Dataset excerpts:
————————

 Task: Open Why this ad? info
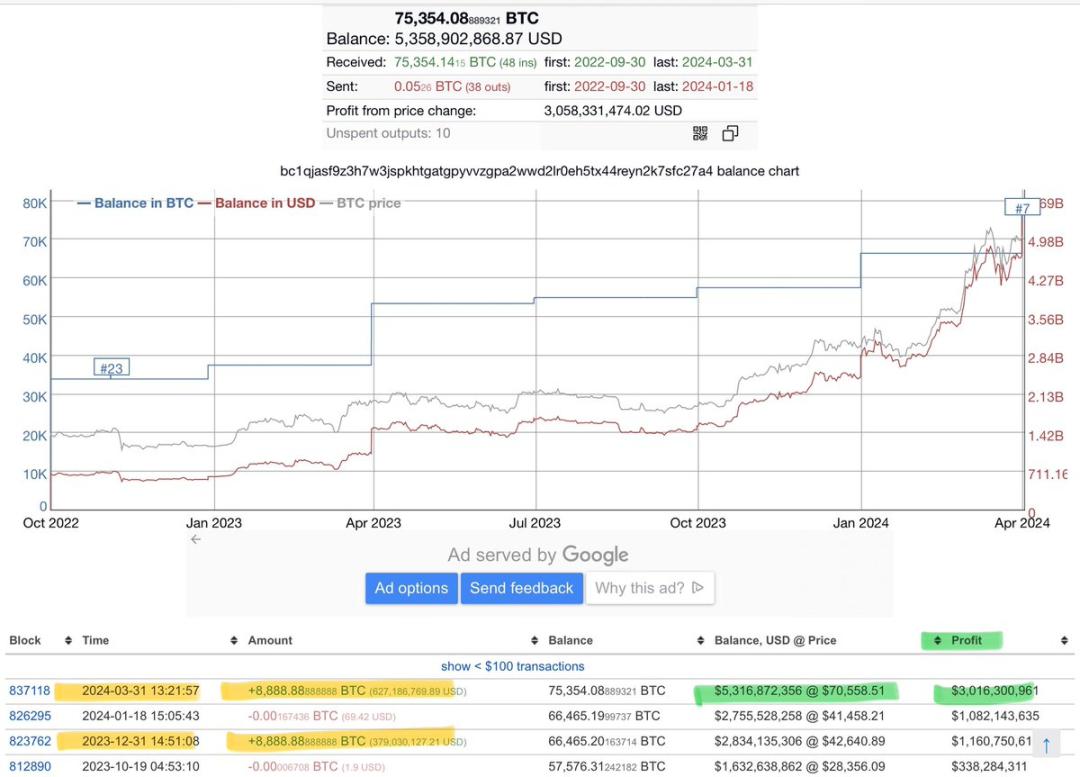(x=649, y=588)
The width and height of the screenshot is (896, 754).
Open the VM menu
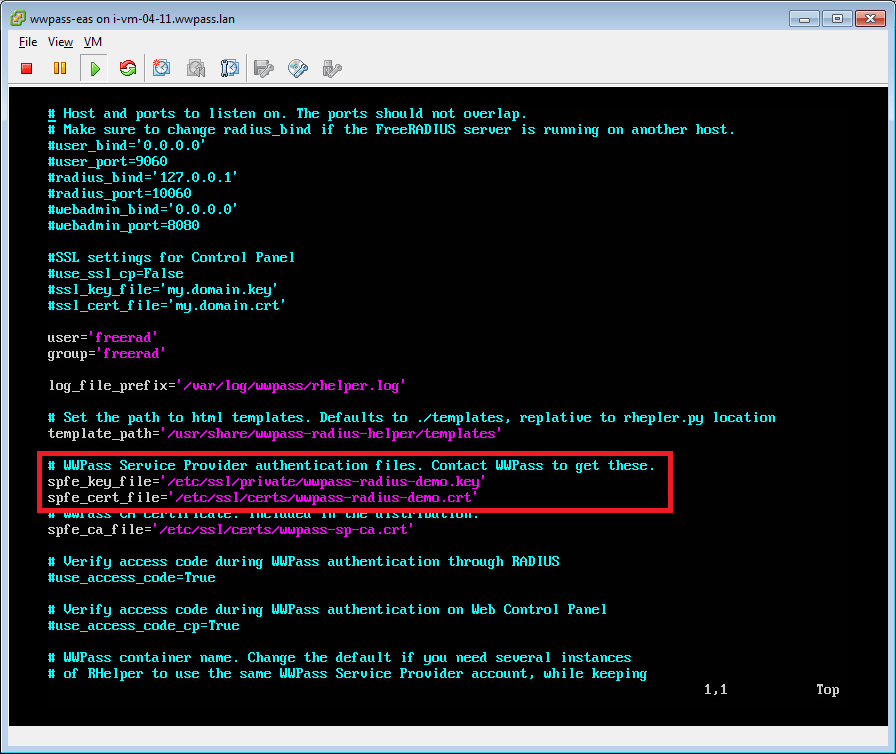[93, 42]
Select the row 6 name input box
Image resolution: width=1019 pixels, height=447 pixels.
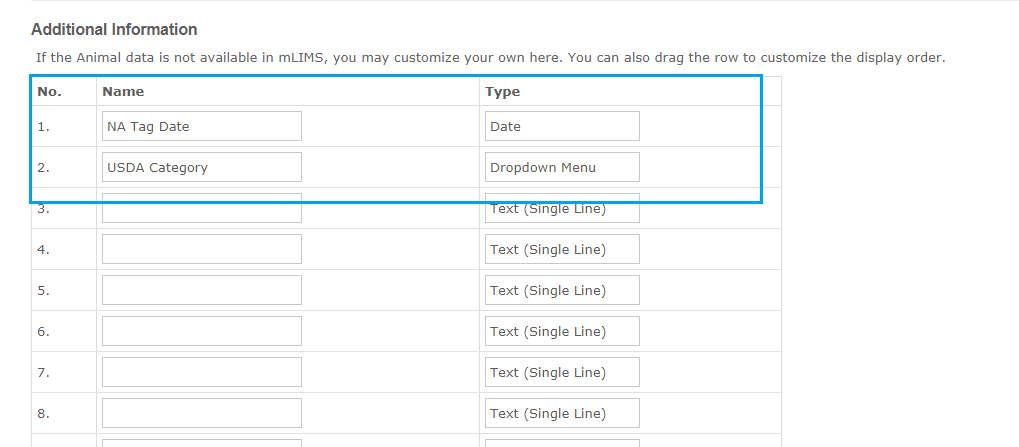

————————

_Task description:_
Reproduce verbatim every line starting at the line that holds "Open the VM menu" and ending with the final line of the data; omit the pictures.

_Result of this exercise:_
Open the VM menu
[93, 42]
Select the row 6 name input box
Image resolution: width=1019 pixels, height=447 pixels.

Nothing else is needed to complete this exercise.